Sua tarefa - Quais linhas dos dados contêm a palavra "resolution"? Reúna todas elas, copiando cada uma por inteiro.

Dados de localização de alvos -

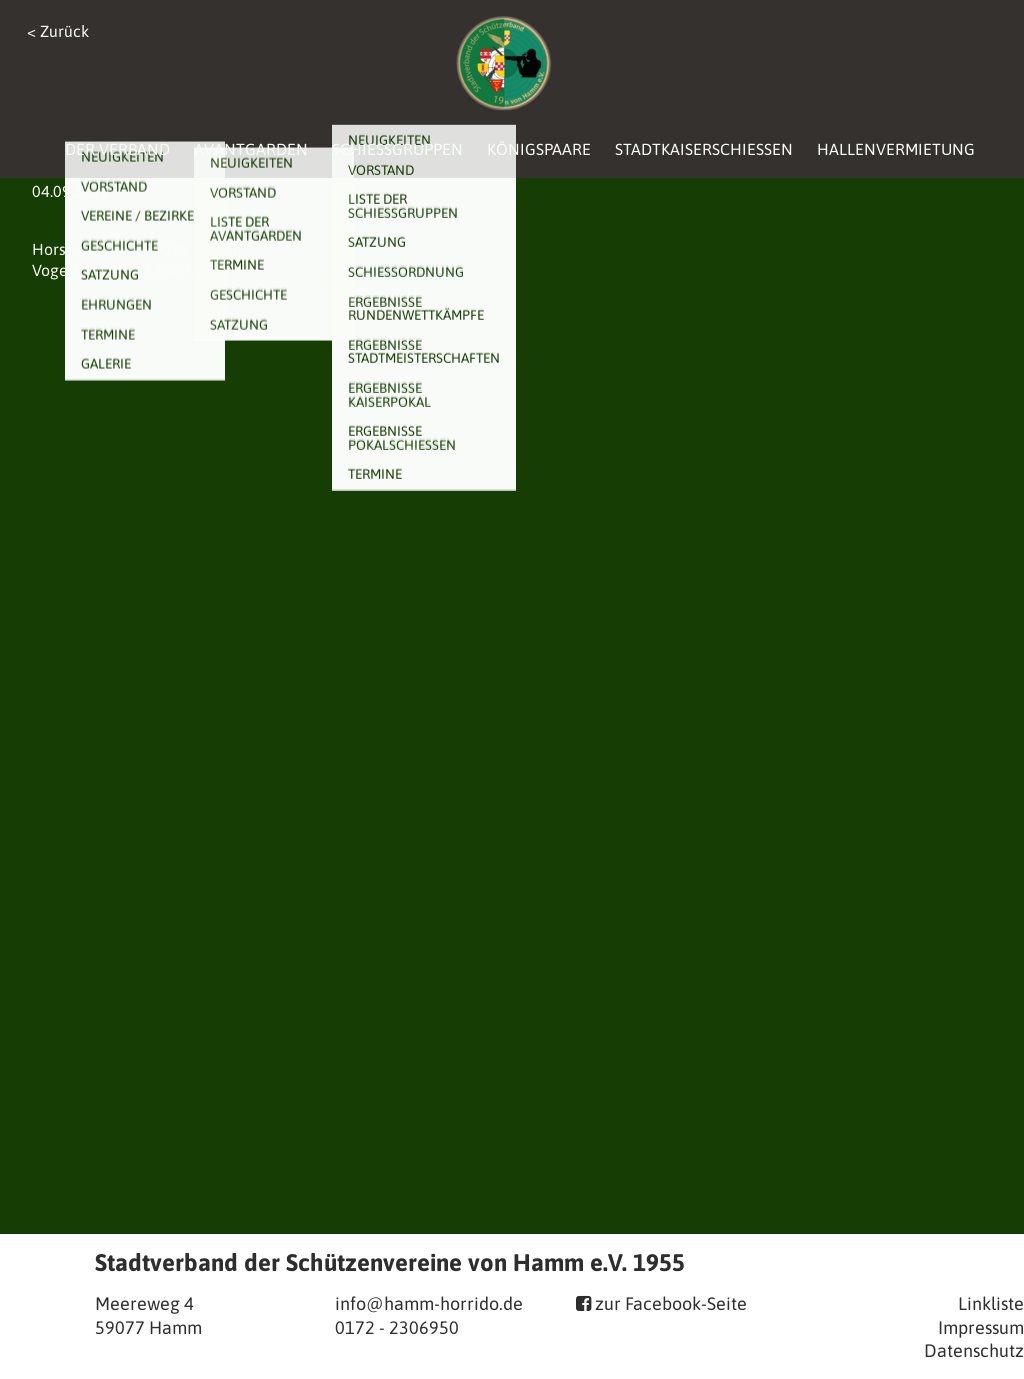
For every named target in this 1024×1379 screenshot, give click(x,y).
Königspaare (539, 149)
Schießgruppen (397, 149)
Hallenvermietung (896, 149)
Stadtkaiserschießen (704, 149)
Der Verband (117, 149)
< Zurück (58, 31)
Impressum (981, 1327)
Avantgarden (251, 149)
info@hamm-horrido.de (429, 1303)
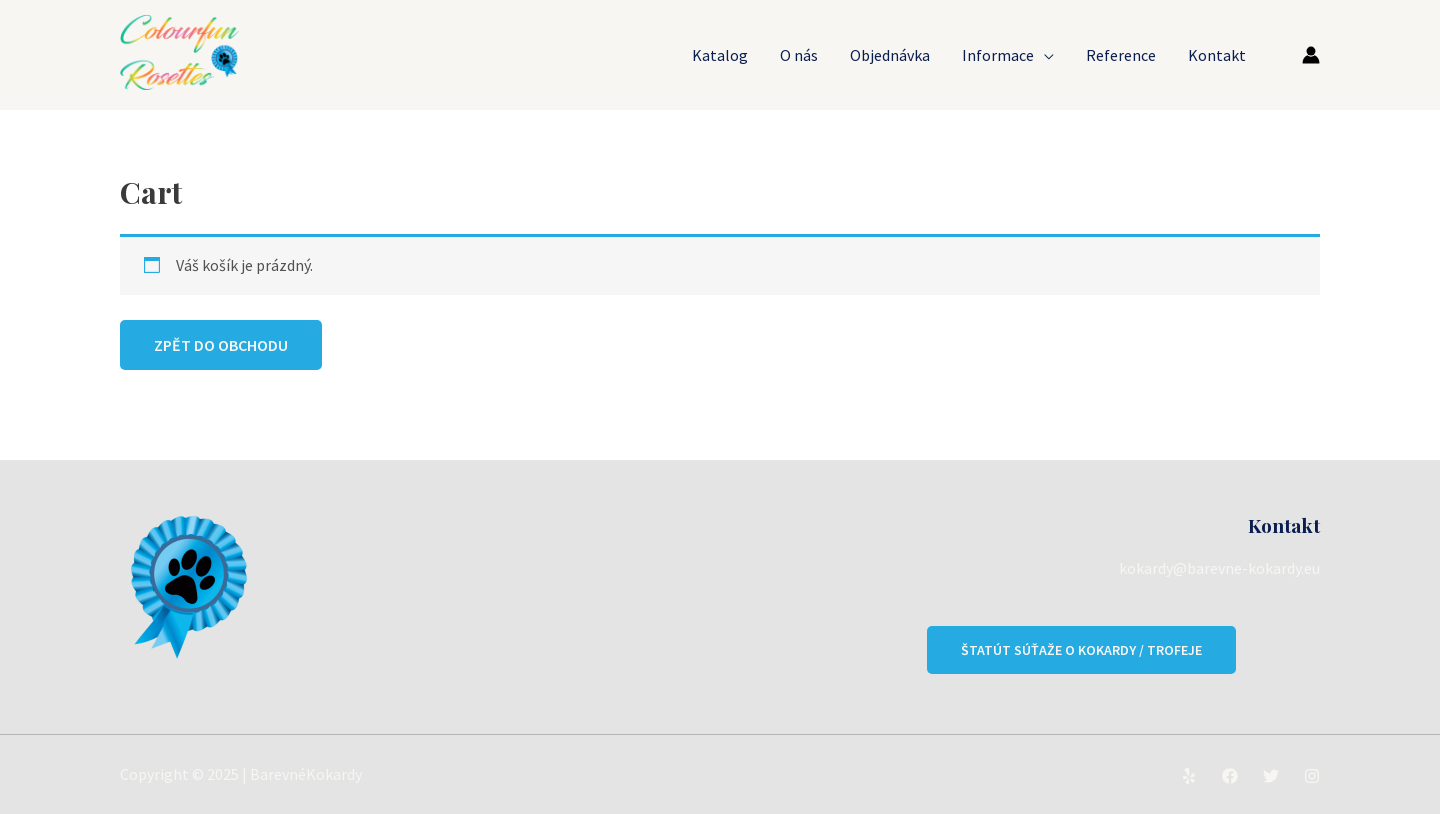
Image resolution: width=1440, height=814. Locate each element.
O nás (799, 55)
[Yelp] (1189, 776)
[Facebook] (1230, 776)
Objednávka (890, 55)
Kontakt (1217, 55)
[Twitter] (1271, 776)
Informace (998, 55)
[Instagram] (1312, 776)
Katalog (720, 55)
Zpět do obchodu (221, 345)
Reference (1121, 55)
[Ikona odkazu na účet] (1311, 55)
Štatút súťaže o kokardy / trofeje (1081, 650)
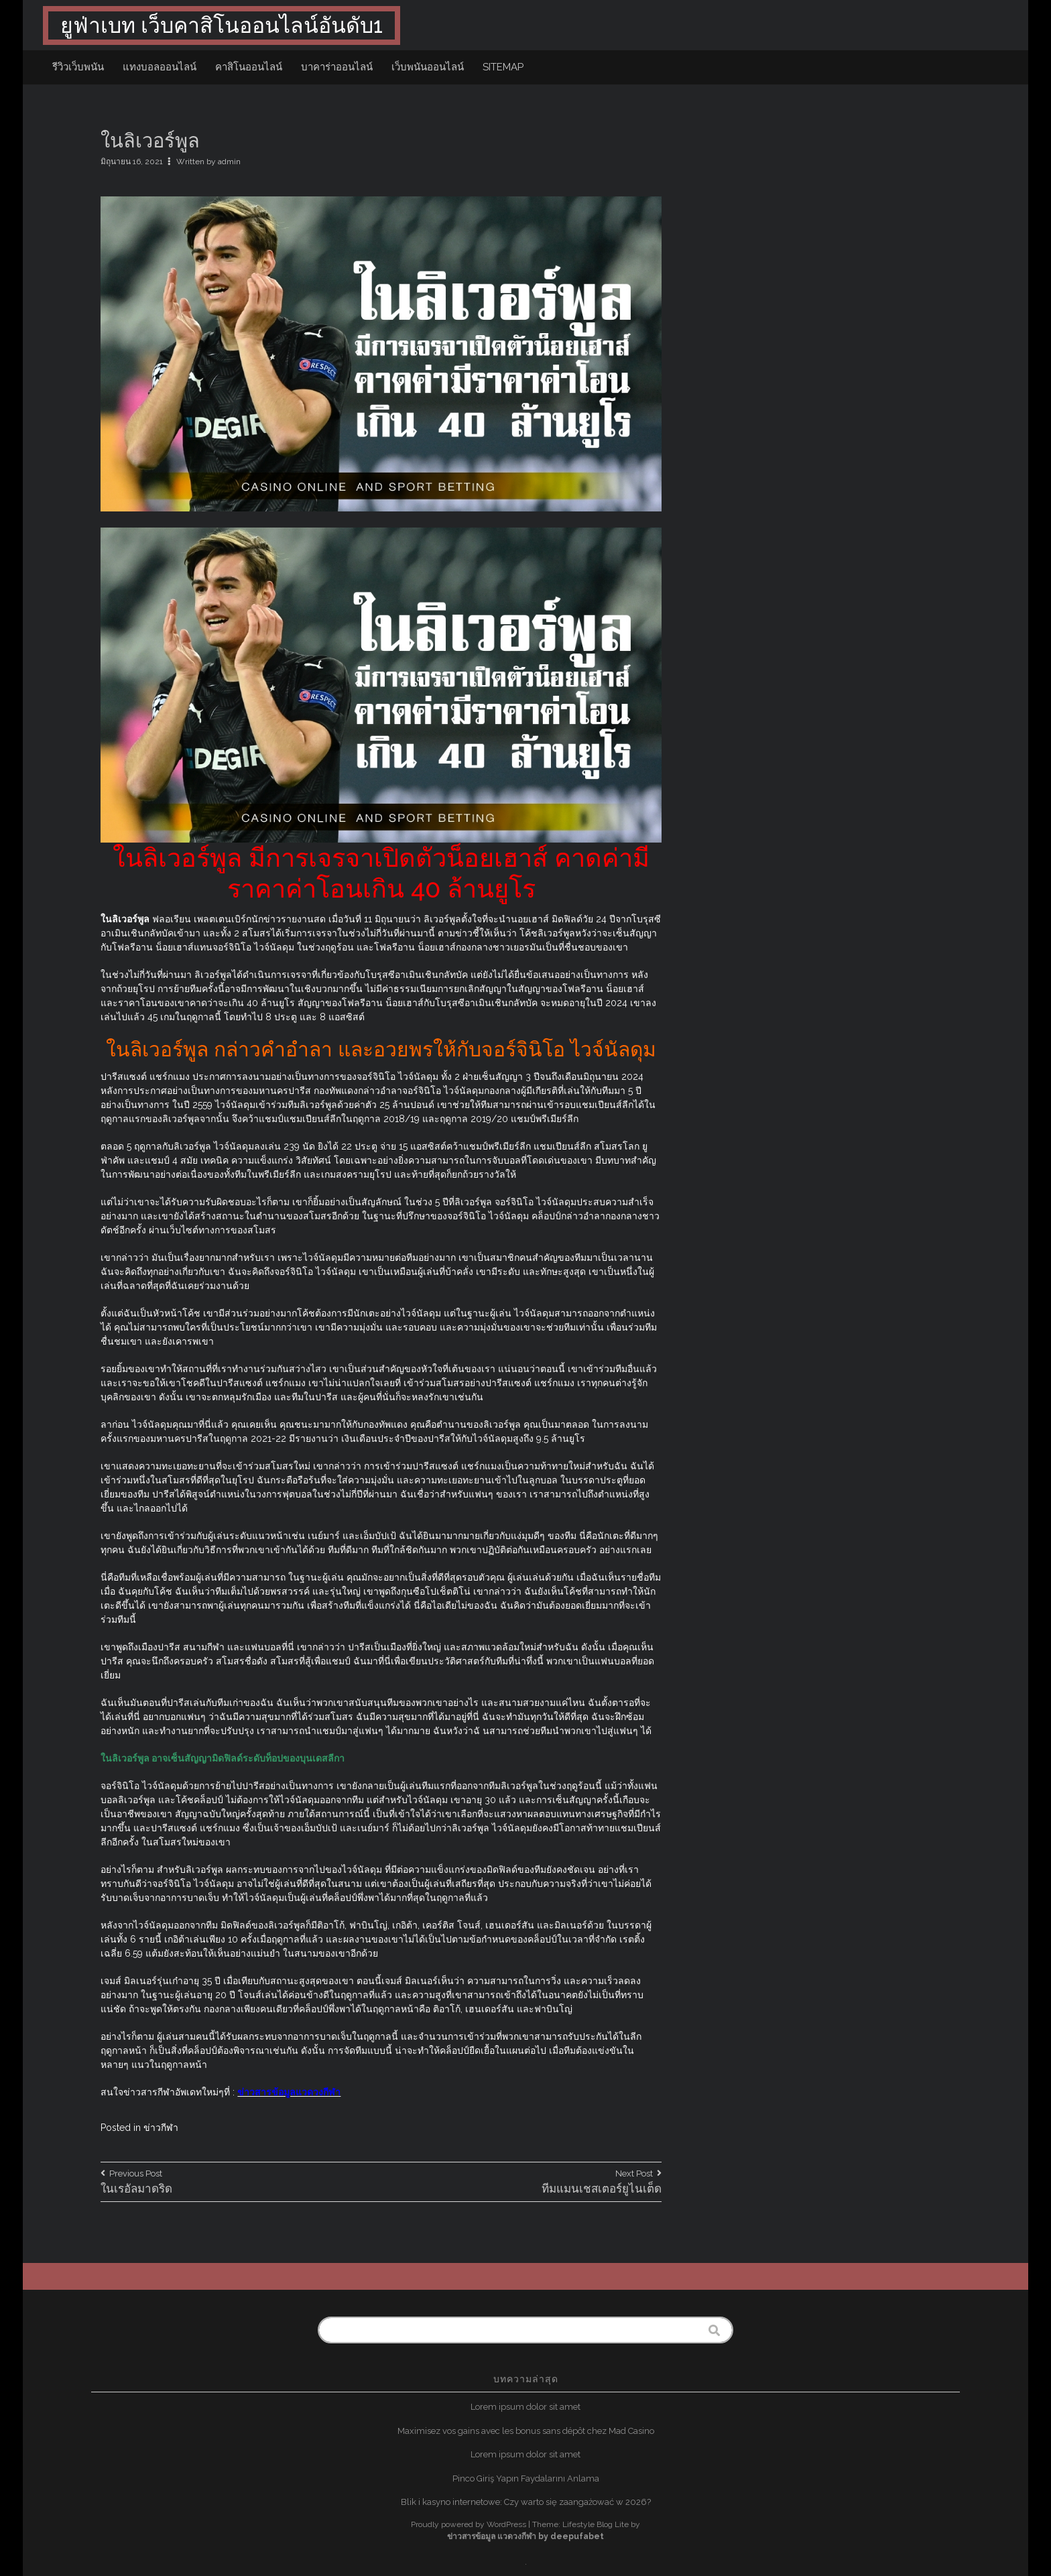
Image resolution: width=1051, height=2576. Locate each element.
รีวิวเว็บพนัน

Resultado do exercício -
Image resolution: width=1440, height=814. Locate each element.
Image resolution: width=1051, height=2576. Locate each element.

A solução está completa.